Over the last forty years, birth control has removed the practical reasons for a woman to choose a provider male. Women unafraid of pregnancy can have sex with the sexiest men and fulfill their instinctual desires without apparent consequence. They can “follow their hearts,” even when the emotions they perceive as love or passion are irrational vestiges from the evolutionary past.

Providers are also devalued because financially self-sufficient women no longer need a man to provide resources for them.

Because women no longer put a high value on providers, the social position of those men has fallen while the player/type has begun to dominate society and culture. As women encourage more “bad boy” behavior by their sexual choices, men and society are becoming less considerate, less cooperative and less civilized.

Today, the nice provider personality has become decidedly unpopular, while the aggressive alpha male personality types are celebrated and envied. Professional athletes, rock bands, and hip hop musicians have eclipsed doctors, lawyers and engineers in social status. “Players” who take advantage of the weaknesses in women’s sexual instincts are celebrated while faithful providers are not.
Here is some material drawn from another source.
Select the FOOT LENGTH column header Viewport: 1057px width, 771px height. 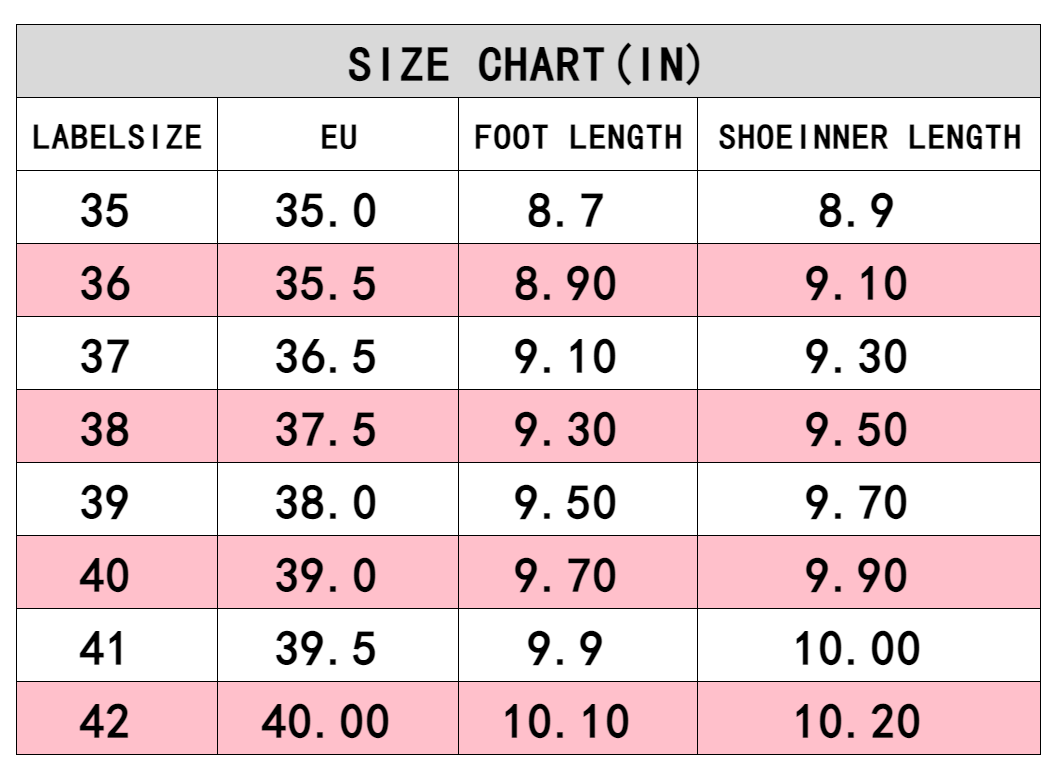(578, 136)
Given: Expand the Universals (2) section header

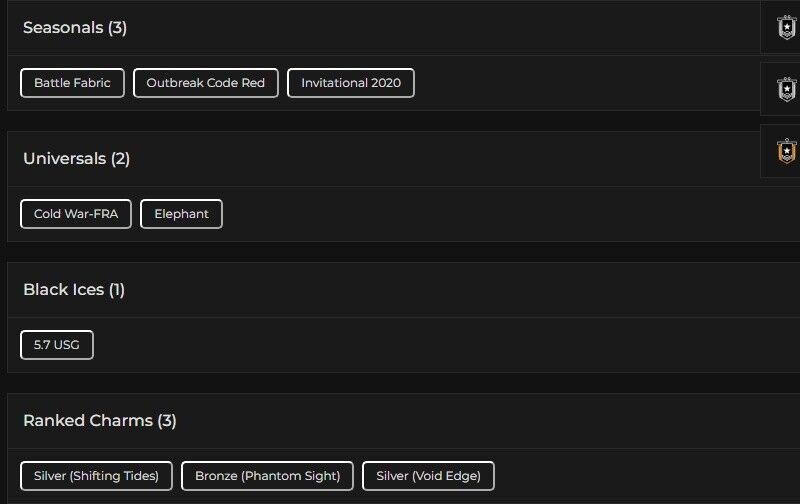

Mary Challender in 2003 reported on how oral contraceptives can influence women’s choice of long-term partners. In her article titled: she writes:

The birth control pill can do more, it seems, than prevent babies.

According to a recent study by researchers at two Scottish universities, the oral contraceptive also appears to change women’s taste in men.

Psychologists at St. Andrews and Stirling universities presented women with images of different types of men, and asked them to pick out potential long-term partners.

They found women who were taking the pill tended to favor macho types with strong jaw lines and prominent cheekbones.

Women not on the contraceptive, on the other hand, tended to choose men with softer, more feminine, facial features.

The study, to be published later this year, follows previous research indicating women subconsciously choose more sensitive-looking men for long-term partners because they believe they will be more trustworthy and faithful.

This means using the pill may actually influence women interested in marriage to have relationships with inappropriate men, researchers concluded.

The psychologists theorize that it has something to do with the fact that taking the pill disrupts the natural process of ovulation.

Since the body is incapable of becoming pregnant, the brain subconsciously stops looking for long-term mate material.

“Where a woman chooses her partner while she is on the pill, and then comes off it to have a child, she may find she is married to the wrong man,” lead researcher Anthony Little said.

Not only did women on the pill make poor choices for marriage, they also seemed a bit mixed up when it came to finding a guy to hook up with short-term.

This is when they should have been going for the Russell Crowe-types, researchers said.

Instead they tended to select men who looked like Edward Norton.